▶ **Given text**
===============

After lunch Clementine, Issa and I begin our trip back to Ouagadougou. I’m very sad to be leaving Yako and the friends I’ve made here.  The things I’ve discovered and things I’ve learned; all priceless gifts.  I’m excited to see Bev and the kids.  I’m excited to see the world through these new eyes; a new perspective.

IMG_6774Pulling away from Yako, I reflect once more that I am leaving a rural town in the 3rd poorest country in the world. But I am leaving it in relatively good times.  There are a few folks back home that would consider “good times” in Yako as pretty “dark times” back home.  It’s all relative.  I do know that one bad rainy season (too much or too little), an unstable political regime or an outbreak in disease can easily tilt this place into a very dangerous zone.  It’s clear to me, that this would be everyone’s worst nightmare.  I don’t know if I would personally fair as well as I did on this visit in an environment like that.  But maybe not the end….surely the people I’ve befriended over this past month in Yako have seen rougher times.  They’ve survived and carried on; making progress with and sometimes without our help.  As I’ve mentioned before the word “Sustainability” has a new meaning for me.  This third world country needs our help in establishing a “sustainable” trajectory of growth and prosperity; allowing them to continually re-evaluate priorities and progress and not start from scratch each time hard times visit.

===============

▶ **Records shown**
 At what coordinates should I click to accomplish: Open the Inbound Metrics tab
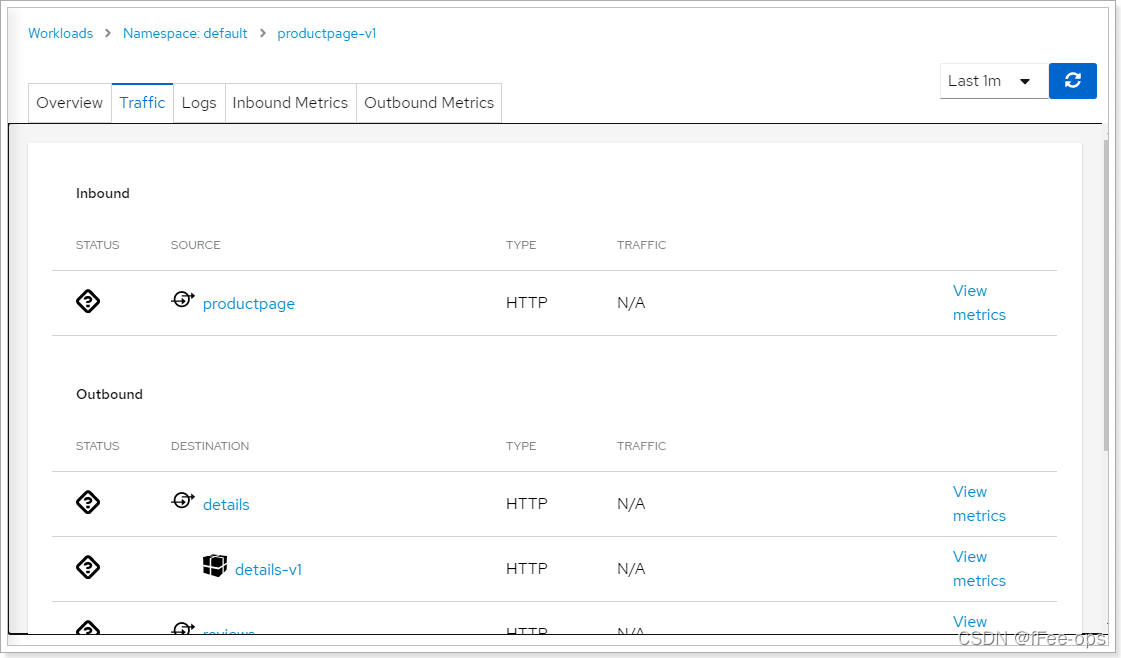[290, 103]
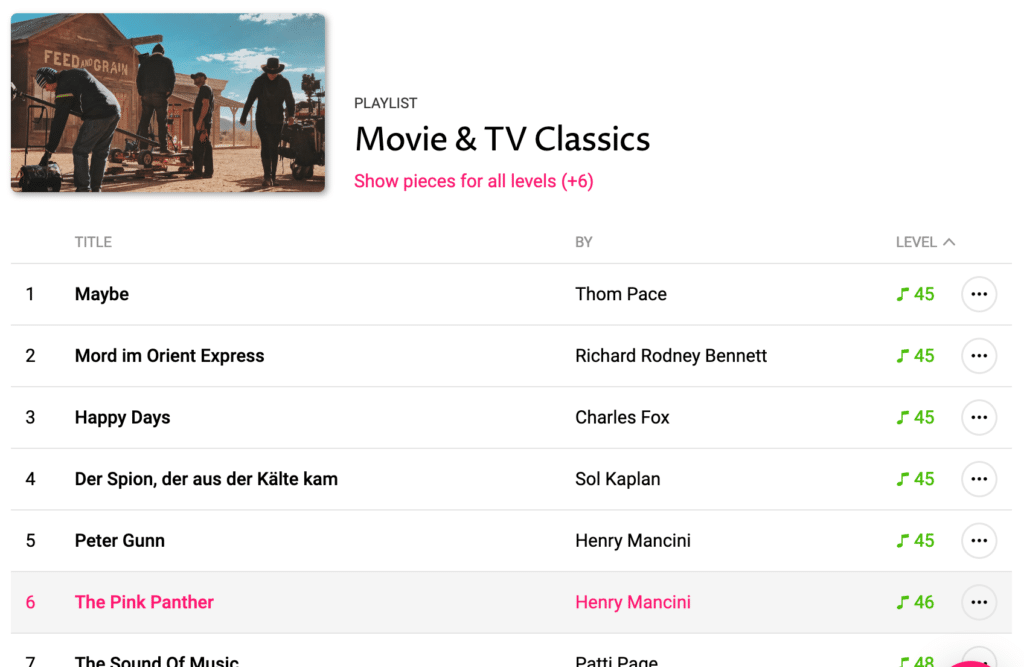Open more options for Happy Days
Screen dimensions: 1024x667
tap(978, 417)
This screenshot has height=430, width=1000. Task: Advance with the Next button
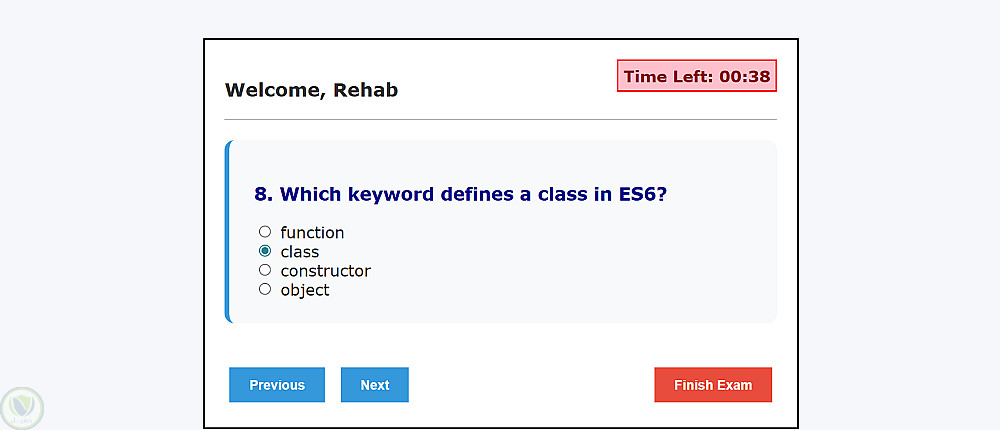[x=375, y=385]
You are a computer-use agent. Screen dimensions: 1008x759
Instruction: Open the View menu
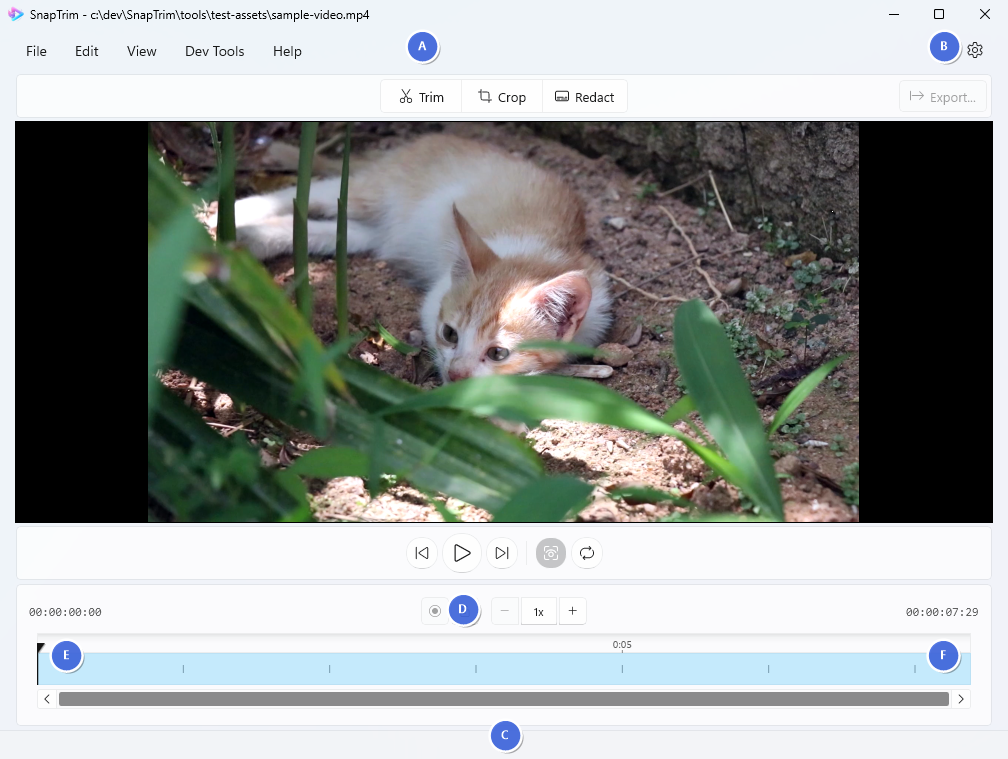pos(141,51)
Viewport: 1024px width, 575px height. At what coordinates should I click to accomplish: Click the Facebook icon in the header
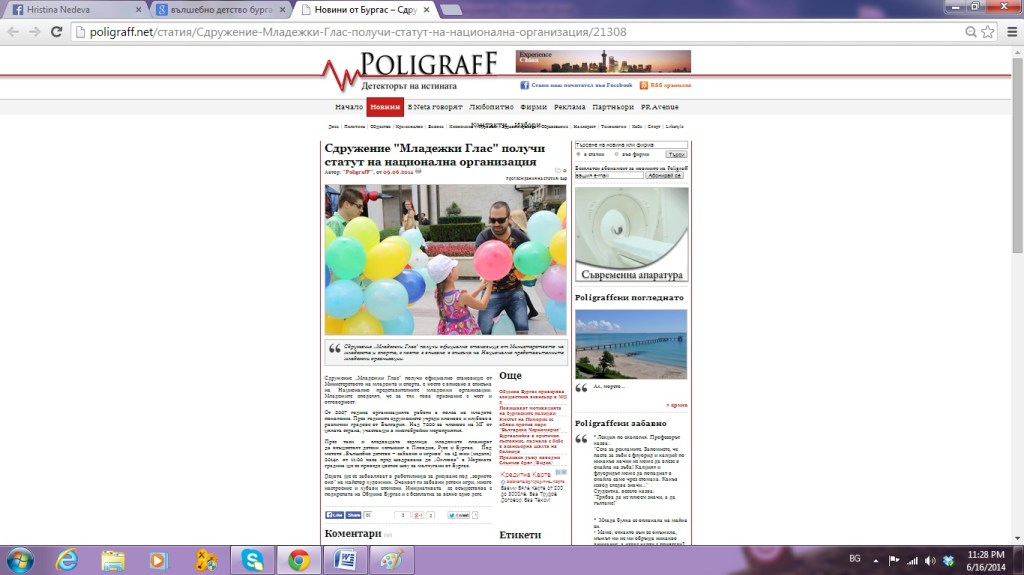[524, 86]
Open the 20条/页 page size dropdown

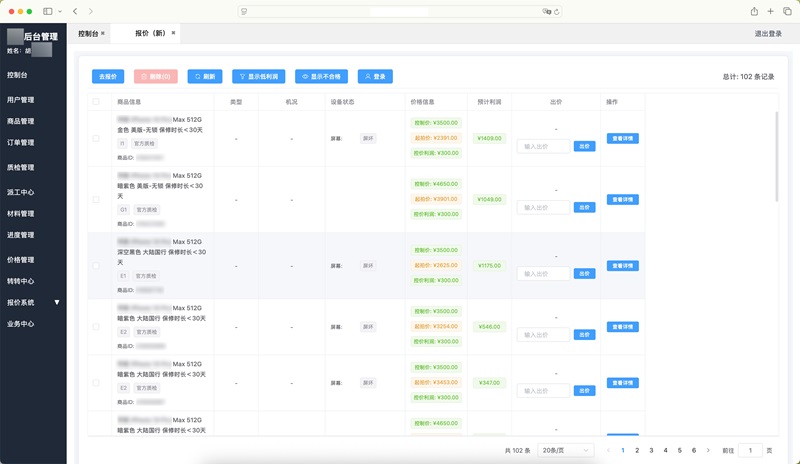pyautogui.click(x=566, y=451)
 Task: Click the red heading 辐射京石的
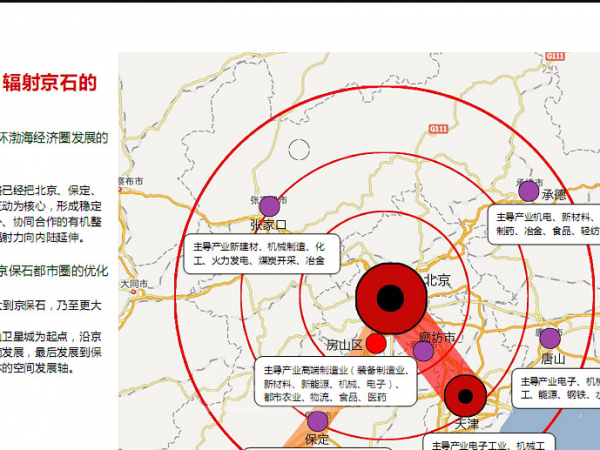(x=49, y=83)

===============

▶ **Exercise aim**
In the travel text about leaving Yako, list every event the writer says could easily tilt the place into a very dangerous zone.

▶ **Exercise result**
- one bad rainy season (too much or too little)
- an unstable political regime
- an outbreak in disease